Things to do:
[A] On the 2013-2014 seasonal flu page, what is the best time of year to get a flu shot?
[B] Name every community location that the 2013-2014 seasonal flu page lists as offering flu shots.

Document passage:
=-=-=

2013-2014 Seasonal Flu

Simple steps can be taken to help prevent illness, including 2013 seasonal flu.

  • Flu Shot Hotline: 1-877-733-3737

Get Vaccinated

The single best way to prevent the flu is to get a flu shot each year.

The Centers for Disease Control and Prevention’s panel of immunization experts (Advisory Committee on Immunization Practices) recommended that all people aged 6 months and older get a flu shot.

When should I get vaccinated?

The best time to get a flu shot is in the fall.

Is the flu vaccine effective against all types of flu and cold viruses?

The flu vaccine is your best protection against flu viruses. The vaccine does not provide protection against non-flu viruses that can cause colds and other respiratory illnesses. It can sometimes be hard to tell the difference between a cold and the flu based on symptoms alone.

The 2013-2014 flu vaccine will protect against two influenza A viruses and an influenza B virus (called "trivalent" vaccines) most likely to be circulating this season. In addition, this season flu vaccines made to protect against four different flu viruses (called “quadrivalent” vaccines) also are available.

Why do I need to get a flu vaccine every year?

Flu viruses change from year to year, which means two things. First, you can get the flu more than once during your lifetime. The immunity (natural protection that develops against a disease after a person has had that disease) that is built up from having the flu caused by one flu virus strain doesn't always provide protection against newer strains of the flu. Second, a flu vaccine made against flu viruses going around last year may not protect against the newer viruses. That is why the flu vaccine is updated to include current viruses every year. Because of these reasons, a new flu vaccine is needed each year.

How and Where do I get a Flu Vaccine?

The flu vaccine is widely available at the MGH and community. Please call your primary care physician's office to see if they have vaccine and the best time to come in for a flu shot.

Outside of Massachusetts General Hospital:

If you live outside of Boston, your health center or primary care practice may be have flu shot clinics. Flu shots are offered at many community locations including:

  • Boards of health
  • Senior centers
  • Local drug stores (for a fee)

Practice Healthy Habits

Most experts believe that flu viruses spread mainly by droplets made when people with flu cough, sneeze or talk. These droplets can land in the mouths or noses of people who are nearby. Less often, a person might also get flu by touching a surface or object that has flu virus on it and then touching their own mouth, eyes or nose. Most healthy adults may be able to give the flu to others beginning 1 day before symptoms develop and up to 5 days after becoming sick.

That means that you may be able to pass on the flu to someone else before you know you are sick, as well as while you are sick.

To protect your family's health:

  • Cover your nose and mouth with a tissue when you cough or sneeze. Throw the tissue in the trash after you use it. If you don’t have a tissue, cough or sneeze into your elbow, not your hands.
  • Wash your hands often with soap and water. You can also use alcohol-based hand cleaners.
  • Avoid touching your eyes, nose or mouth. Germs spread this way.
  • Keep your home and work spaces clean.
  • Try to avoid close contact with sick people.

=-=-=

Information given:
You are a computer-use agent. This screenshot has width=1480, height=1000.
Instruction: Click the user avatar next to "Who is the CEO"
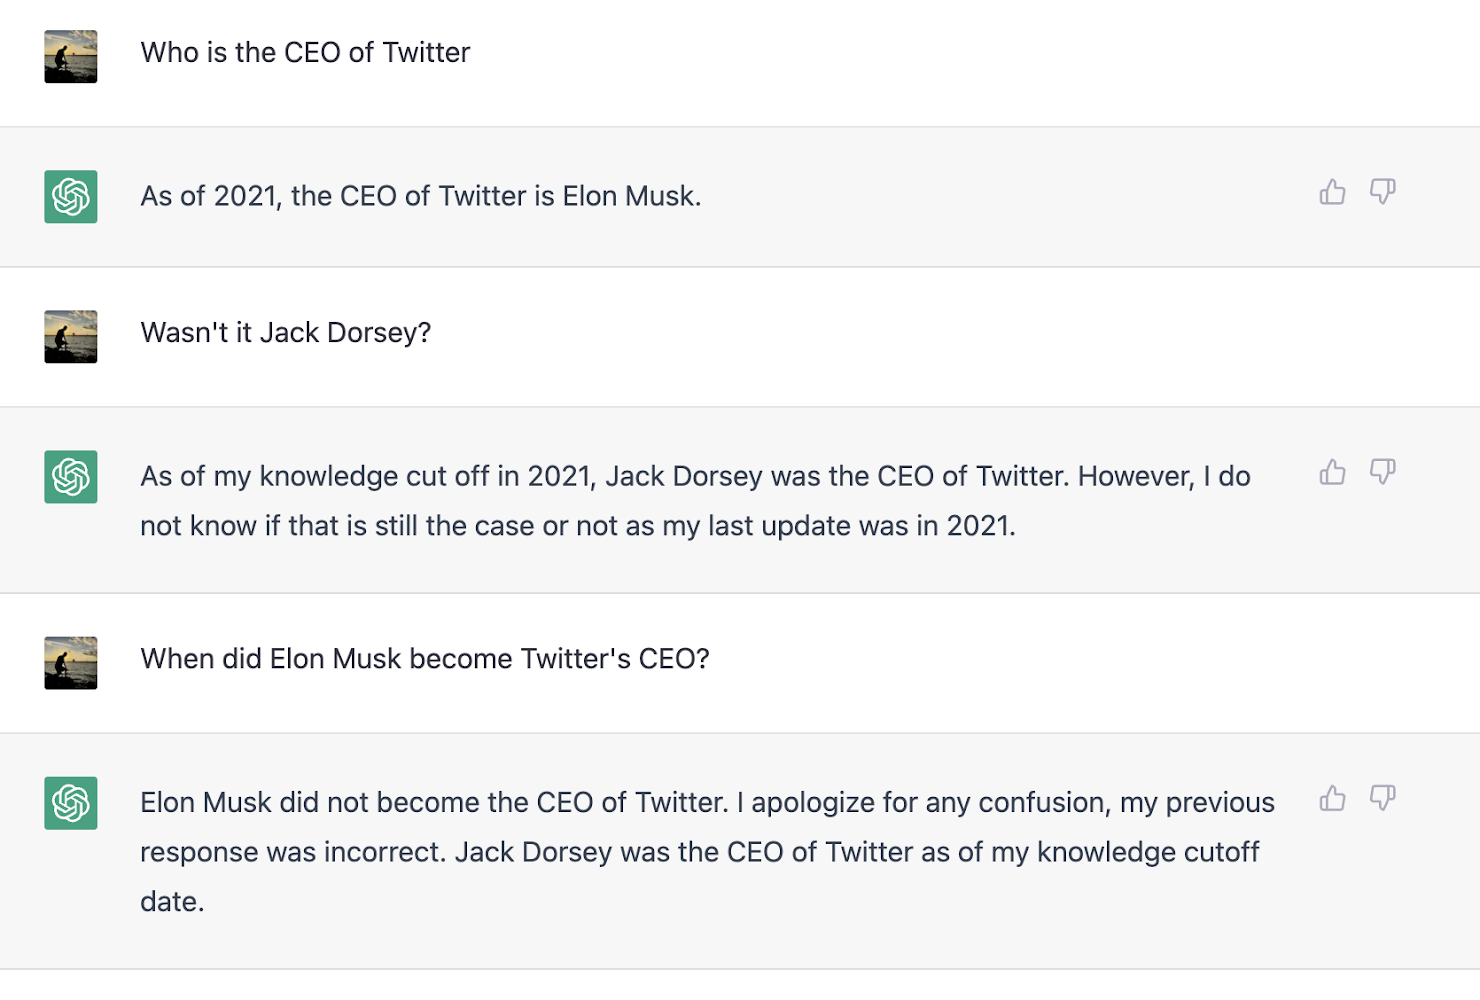[x=71, y=57]
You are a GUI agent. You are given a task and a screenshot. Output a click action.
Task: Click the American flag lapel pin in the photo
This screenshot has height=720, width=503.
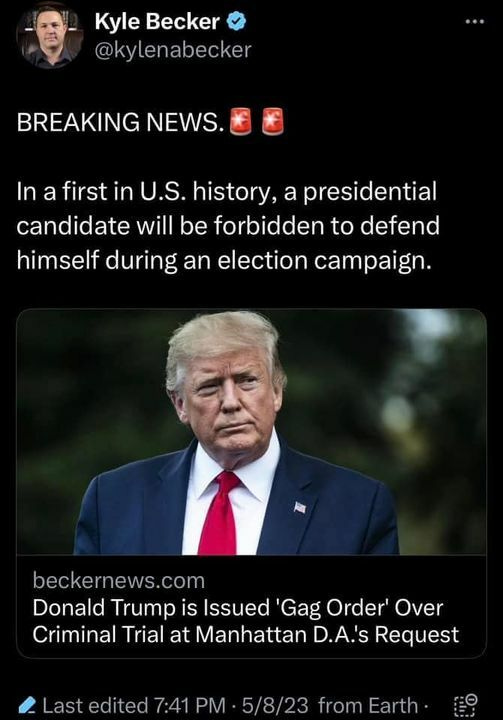tap(300, 507)
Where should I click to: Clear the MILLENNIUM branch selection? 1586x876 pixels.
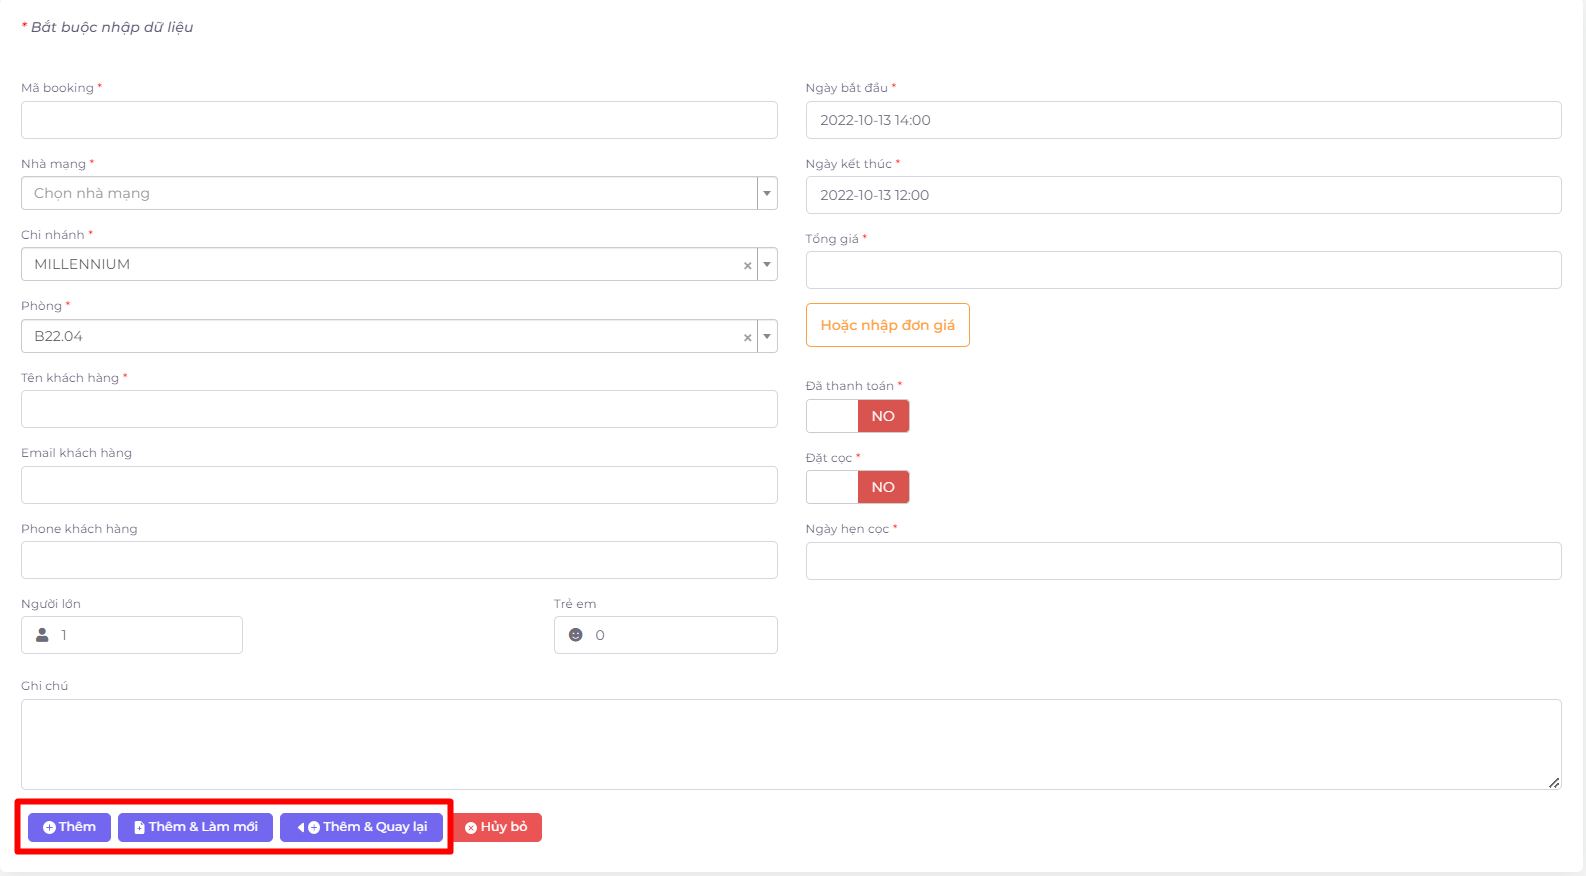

=-=-=

Responses to the exercise:
[A] The fall.

[B] Boards of health, senior centers, and local drug stores (for a fee).